Cominciamo una discussione, peraltro pacata…Avverto una certa ostilità, e mi avvedo di un’auto dei carabinieri parcheggiata lungo la via. Probabilmente, hanno creduto che la stessi fotografando. E se anche fosse? Gli dico che sto scattando foto alle luci di Natale. Lui mi fa: “è autorizzato? E poi le sembra l’ora di scattare foto?”.Ribatto, sorridendo, che di giorno le luci sono spente. Mi informa: “non c’è niente da ridere, favorisca patente e libretto di circolazione”.

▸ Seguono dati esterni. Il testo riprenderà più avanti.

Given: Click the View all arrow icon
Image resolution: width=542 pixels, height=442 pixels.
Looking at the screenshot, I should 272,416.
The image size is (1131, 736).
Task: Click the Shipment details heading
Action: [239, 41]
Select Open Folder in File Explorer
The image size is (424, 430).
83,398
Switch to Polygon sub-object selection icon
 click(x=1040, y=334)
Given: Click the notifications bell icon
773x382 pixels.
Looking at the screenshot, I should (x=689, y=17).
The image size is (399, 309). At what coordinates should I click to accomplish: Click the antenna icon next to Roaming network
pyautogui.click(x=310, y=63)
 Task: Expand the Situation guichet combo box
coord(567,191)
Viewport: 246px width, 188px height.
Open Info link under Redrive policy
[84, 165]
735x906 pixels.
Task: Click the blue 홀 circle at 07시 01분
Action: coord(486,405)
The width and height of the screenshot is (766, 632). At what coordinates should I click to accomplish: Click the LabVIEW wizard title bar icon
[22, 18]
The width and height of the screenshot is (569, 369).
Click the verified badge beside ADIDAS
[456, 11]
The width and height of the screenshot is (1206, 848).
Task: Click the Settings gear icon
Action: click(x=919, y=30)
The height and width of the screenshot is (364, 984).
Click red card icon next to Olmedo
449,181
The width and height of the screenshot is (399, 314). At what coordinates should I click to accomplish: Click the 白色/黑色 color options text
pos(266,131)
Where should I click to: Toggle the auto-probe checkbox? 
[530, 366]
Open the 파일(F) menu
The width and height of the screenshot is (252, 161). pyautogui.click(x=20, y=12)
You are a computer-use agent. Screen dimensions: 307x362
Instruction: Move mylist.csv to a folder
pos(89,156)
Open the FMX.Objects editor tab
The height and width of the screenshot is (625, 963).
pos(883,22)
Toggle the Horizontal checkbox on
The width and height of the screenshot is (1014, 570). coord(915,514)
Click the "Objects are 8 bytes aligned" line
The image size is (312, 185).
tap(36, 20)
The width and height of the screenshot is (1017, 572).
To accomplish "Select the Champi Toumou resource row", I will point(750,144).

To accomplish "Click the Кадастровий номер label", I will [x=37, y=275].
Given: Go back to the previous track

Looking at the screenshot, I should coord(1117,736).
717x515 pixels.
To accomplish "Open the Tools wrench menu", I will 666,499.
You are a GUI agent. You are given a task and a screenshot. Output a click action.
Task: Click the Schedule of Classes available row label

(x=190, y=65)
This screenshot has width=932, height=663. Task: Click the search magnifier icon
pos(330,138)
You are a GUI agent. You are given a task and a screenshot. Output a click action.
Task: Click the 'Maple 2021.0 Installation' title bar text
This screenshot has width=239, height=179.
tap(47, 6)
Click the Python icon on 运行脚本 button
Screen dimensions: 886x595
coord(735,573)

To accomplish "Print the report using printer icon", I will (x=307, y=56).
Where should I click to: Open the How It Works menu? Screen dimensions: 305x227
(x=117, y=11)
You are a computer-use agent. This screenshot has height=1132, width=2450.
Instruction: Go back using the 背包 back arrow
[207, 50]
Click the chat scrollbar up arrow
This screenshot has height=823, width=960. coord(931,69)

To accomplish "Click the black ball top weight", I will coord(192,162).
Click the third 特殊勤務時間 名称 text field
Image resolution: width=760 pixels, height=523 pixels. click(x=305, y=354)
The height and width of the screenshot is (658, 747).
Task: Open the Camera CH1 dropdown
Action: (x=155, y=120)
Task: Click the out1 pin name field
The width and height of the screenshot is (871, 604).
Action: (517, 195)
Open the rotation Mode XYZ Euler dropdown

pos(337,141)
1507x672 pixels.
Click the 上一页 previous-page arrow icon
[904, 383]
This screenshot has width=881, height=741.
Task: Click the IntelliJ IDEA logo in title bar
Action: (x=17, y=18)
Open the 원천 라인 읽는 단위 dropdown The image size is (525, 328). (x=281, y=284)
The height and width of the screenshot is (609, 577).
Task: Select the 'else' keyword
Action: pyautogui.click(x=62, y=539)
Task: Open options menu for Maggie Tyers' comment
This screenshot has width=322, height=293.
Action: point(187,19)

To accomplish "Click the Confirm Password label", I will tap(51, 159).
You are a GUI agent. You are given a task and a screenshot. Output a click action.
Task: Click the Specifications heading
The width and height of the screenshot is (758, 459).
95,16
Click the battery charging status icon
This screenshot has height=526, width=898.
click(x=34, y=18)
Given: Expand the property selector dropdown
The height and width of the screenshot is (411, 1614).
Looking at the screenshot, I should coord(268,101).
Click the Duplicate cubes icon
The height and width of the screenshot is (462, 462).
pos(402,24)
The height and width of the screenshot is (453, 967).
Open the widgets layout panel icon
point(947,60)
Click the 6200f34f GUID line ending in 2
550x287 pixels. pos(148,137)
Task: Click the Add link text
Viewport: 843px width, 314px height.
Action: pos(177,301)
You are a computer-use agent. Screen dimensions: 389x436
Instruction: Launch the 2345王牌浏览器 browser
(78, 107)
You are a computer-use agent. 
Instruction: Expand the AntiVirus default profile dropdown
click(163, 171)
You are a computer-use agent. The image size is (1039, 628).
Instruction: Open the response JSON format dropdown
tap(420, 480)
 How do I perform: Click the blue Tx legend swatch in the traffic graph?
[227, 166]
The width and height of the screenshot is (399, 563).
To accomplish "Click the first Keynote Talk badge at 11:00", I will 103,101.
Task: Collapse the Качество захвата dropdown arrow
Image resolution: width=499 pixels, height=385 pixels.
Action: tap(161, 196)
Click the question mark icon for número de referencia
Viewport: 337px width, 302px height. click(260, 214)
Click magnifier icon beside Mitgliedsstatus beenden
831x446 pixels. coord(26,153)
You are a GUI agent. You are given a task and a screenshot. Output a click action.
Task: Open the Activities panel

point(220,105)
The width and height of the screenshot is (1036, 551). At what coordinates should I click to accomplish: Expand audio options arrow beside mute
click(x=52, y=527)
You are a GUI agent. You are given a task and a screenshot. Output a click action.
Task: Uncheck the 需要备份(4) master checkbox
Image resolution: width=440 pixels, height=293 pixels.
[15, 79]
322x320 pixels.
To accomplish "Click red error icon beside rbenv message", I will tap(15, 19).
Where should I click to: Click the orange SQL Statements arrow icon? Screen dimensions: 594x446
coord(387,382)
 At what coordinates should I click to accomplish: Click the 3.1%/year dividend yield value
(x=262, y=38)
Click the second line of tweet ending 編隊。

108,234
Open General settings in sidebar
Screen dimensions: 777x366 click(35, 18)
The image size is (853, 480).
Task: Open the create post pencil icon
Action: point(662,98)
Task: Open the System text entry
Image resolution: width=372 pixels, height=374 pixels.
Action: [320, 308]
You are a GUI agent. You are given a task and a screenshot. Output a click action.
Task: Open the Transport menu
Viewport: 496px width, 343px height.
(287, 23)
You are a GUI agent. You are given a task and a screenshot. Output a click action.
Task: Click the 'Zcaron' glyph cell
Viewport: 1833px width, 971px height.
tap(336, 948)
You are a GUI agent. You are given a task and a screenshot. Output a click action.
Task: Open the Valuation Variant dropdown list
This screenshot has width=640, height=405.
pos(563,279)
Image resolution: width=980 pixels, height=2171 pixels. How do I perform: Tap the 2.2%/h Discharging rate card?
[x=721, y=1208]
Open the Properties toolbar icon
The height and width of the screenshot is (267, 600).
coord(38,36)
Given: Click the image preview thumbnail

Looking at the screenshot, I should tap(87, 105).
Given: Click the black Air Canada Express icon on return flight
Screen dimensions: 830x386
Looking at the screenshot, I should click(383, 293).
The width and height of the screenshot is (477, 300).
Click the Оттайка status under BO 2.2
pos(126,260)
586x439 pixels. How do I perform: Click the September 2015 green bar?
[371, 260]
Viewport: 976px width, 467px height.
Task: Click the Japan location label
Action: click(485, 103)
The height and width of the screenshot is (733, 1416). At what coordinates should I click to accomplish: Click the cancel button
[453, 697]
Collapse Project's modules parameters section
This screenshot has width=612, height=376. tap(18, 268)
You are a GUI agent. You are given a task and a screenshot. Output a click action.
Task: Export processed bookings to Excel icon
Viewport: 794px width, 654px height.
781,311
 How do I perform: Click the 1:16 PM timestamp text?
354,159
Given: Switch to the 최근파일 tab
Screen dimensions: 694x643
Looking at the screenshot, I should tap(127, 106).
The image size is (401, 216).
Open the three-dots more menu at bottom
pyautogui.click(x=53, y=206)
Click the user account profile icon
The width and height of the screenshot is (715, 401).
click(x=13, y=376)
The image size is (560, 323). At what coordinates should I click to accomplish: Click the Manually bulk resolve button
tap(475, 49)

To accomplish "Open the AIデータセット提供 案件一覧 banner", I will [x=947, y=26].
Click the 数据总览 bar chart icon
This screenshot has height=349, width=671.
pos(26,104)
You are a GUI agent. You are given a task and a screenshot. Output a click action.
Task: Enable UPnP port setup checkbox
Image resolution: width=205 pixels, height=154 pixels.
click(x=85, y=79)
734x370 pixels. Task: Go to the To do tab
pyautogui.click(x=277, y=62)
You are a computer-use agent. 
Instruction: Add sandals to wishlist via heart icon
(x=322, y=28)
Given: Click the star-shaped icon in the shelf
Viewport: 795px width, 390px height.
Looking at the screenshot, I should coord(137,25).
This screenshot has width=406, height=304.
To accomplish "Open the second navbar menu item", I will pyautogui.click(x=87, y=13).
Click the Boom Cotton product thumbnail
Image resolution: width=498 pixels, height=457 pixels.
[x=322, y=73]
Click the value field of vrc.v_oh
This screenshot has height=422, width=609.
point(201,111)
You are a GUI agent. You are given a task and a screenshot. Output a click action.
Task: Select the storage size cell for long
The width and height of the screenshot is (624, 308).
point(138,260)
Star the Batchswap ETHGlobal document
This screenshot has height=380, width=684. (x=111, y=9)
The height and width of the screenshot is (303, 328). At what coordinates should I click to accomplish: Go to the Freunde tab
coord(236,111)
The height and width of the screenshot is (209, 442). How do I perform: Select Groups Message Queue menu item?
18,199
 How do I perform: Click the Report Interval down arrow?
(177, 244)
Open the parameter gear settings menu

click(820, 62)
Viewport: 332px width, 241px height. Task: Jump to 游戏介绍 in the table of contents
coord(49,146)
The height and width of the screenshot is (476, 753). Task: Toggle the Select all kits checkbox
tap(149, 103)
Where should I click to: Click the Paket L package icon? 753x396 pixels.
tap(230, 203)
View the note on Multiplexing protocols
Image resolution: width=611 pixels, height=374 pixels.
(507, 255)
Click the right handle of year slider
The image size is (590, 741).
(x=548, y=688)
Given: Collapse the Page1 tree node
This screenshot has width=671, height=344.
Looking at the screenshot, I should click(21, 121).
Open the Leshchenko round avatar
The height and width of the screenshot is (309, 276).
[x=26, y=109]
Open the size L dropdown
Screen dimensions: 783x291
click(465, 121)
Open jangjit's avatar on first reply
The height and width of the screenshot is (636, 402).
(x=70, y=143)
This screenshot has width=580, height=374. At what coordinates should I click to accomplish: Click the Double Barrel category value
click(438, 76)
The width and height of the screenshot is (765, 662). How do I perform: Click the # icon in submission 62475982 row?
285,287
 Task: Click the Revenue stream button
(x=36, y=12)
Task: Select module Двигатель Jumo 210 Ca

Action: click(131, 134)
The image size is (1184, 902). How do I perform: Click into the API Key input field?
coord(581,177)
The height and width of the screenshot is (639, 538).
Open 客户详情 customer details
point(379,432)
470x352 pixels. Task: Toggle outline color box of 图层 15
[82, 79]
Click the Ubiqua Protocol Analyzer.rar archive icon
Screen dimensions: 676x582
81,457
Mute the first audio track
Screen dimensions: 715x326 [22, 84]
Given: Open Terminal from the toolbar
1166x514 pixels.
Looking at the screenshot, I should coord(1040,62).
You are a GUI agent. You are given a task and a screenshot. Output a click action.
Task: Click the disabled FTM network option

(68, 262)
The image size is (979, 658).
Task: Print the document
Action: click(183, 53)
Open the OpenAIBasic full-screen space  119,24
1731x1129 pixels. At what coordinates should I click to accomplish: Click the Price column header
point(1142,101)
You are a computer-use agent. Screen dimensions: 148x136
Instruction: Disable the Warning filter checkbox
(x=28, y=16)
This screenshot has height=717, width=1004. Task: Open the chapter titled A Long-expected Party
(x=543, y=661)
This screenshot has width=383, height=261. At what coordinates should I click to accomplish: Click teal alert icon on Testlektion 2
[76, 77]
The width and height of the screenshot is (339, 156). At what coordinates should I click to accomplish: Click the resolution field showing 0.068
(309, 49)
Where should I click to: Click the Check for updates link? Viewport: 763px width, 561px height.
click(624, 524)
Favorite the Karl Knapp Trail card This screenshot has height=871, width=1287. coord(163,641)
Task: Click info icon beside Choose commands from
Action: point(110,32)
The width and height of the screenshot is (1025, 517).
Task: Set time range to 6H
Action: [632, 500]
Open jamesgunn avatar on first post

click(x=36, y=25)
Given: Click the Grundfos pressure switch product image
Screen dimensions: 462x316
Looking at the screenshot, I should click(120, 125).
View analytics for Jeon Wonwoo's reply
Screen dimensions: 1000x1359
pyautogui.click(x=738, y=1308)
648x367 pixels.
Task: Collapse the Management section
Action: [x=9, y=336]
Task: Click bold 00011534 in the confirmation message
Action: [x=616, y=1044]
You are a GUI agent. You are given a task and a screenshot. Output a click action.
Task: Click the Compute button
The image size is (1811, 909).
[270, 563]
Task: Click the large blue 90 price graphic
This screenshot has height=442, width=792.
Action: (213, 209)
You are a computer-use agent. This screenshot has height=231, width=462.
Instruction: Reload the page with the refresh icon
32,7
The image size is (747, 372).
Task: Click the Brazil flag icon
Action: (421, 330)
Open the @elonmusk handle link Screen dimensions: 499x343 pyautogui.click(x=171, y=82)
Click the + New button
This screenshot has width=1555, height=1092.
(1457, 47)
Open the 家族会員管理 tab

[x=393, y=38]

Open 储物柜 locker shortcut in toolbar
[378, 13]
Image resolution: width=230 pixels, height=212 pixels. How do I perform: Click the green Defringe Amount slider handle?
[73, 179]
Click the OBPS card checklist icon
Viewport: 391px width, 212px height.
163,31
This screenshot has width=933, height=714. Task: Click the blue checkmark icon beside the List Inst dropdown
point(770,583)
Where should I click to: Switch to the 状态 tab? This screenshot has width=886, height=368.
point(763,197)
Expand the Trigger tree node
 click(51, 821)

Beh, la situazione è comunque un po’ ridicola, ma tranquillamente gli fornisco anche la mia tessera dell’ordine degli scribacchini…Intanto, sono arrivati altri tre o quattro. Sembrano non credere alla spiegazione delle foto alle luminarie…Gli dico che siamo a Susa nel 2014, non in Argentina negli anni settanta, e che vorrei tanto parlare con il comandante della compagnia segusina, il capitano Flavio Pieroni.
Loro poi effettuano una verifica e mi avvertono: “lei deve soltanto ringraziare i carabinieri di Susa, che la conoscono”.
Perchè altrimenti cosa succedeva? Un arresto, una fucilazione, una deportazione?Bene, fine della storia. Però mi chiedo: sono autorizzato a scattare foto? E ad ascoltare i dischi di Townes Van Zandt? E ad andare a vedere il Toro allo stadio? E a leggere i libri di Raymond Carver? E a rivedermi le vecchie stagioni di Dexter? Chi mi autorizza ad innamorarmi? E ad approfondire la mia conoscenza su Gesù Cristo e su Sri Krishna? E a respirare?